EXERCISE INSTRUCTIONS:
Please copy the leading lines of the entries below exactly, concluding with the line in which "Task: Select the Foxit" occurs.

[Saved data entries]

===

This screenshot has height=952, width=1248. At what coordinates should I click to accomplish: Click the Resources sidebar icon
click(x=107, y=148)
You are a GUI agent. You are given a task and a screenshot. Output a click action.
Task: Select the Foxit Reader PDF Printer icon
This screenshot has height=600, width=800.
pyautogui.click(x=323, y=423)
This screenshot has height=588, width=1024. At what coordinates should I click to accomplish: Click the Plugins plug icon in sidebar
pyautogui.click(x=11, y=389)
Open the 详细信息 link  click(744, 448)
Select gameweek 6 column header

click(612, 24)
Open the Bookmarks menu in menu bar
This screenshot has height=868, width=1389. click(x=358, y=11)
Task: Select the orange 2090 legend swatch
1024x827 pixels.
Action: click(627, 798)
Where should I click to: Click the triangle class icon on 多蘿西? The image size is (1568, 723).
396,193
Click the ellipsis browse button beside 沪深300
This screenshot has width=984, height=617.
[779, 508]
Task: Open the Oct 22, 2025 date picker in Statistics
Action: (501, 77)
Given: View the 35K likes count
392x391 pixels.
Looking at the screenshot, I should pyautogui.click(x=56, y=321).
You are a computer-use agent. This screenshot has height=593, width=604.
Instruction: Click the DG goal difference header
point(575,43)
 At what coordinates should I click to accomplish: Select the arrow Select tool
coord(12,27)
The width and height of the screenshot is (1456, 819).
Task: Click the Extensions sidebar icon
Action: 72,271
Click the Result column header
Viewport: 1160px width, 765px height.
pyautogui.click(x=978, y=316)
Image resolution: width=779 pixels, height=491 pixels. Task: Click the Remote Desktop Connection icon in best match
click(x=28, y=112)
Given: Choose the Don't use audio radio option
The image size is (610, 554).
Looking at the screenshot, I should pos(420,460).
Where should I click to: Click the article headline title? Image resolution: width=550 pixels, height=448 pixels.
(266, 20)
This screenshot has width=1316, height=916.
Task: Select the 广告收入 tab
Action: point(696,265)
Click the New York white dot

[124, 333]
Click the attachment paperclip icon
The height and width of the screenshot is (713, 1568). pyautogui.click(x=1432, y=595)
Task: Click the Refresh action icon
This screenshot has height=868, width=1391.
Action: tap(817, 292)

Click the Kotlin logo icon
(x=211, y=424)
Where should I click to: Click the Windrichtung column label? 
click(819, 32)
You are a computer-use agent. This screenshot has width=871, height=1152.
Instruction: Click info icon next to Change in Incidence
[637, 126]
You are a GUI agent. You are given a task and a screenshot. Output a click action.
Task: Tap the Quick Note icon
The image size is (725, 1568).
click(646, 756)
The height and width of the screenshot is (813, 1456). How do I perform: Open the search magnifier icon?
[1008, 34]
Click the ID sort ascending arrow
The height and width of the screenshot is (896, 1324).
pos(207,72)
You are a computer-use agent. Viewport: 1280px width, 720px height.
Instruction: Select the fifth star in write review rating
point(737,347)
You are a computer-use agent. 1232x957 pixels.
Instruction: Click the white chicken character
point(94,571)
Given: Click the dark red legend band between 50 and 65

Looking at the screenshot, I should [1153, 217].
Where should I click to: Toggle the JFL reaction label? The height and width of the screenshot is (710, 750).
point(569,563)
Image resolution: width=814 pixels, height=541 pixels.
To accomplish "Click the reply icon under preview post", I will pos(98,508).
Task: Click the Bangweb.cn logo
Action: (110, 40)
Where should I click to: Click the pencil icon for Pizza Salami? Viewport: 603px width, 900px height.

===

YOUR RESPONSE:
This screenshot has height=952, width=1248. At what coordinates should I click to accomplish: Click the Resources sidebar icon
click(x=107, y=148)
You are a GUI agent. You are given a task and a screenshot. Output a click action.
Task: Select the Foxit Reader PDF Printer icon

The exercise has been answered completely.